The uninformative prior on fertility makes very little difference to lambda, and does not help with issues of ergodicity and irreducibility.

testing <- allA %>% mutate(Agamma = map2(TF, N, fill_fertility, 
                                         alpha = 0.00001, 
                                         beta =  0.00001, 
                                         priorweight = 1, returnType = "A"),
                           lgamma = map_dbl(Agamma, lambda),                 
         irrgamma = map_dbl(Agamma, isIrreducible),
         erggamma = map_dbl(Agamma, isErgodic))

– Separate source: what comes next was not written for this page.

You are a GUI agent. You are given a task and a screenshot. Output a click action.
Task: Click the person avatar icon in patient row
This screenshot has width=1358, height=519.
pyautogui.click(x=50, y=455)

ggplot(testing, aes(x=lmbda, y=lgamma)) + geom_point() + 
  geom_abline(slope = 1, intercept=0) +
  xlab(expression(paste(lambda, " ignoring zeros"))) + 
  ylab(expression(paste(lambda, " using an uninformative prior"))) +
  rlt_theme

Asymptotic growth rate using a uniform prior with a total weight of 1 vs. the asymptotic growth rate for the observed data.

The matrices with \(\lambda = 0\) typically have very few individuals. Matrices with \(\lambda = 1\) usually have transitions only on the main diagonal. The uninformative Gamma prior does not change \(\lambda\), and does not improve the ergodicity and irreducibility issue. When there is at least 1 adult present, the expected value of fertility is very close to zero. When there are no adults present, all those matrices cannot reach the adult stage and so the expected value of fertility does not affect \(\lambda\). However, this is not a necessary condition.

ergo_irr <- as.data.frame(with(testing, table(erggamma, irrgamma)))

knitr::kable(ergo_irr, caption = "Ergodicity and irreducibility of individual transition matrices.")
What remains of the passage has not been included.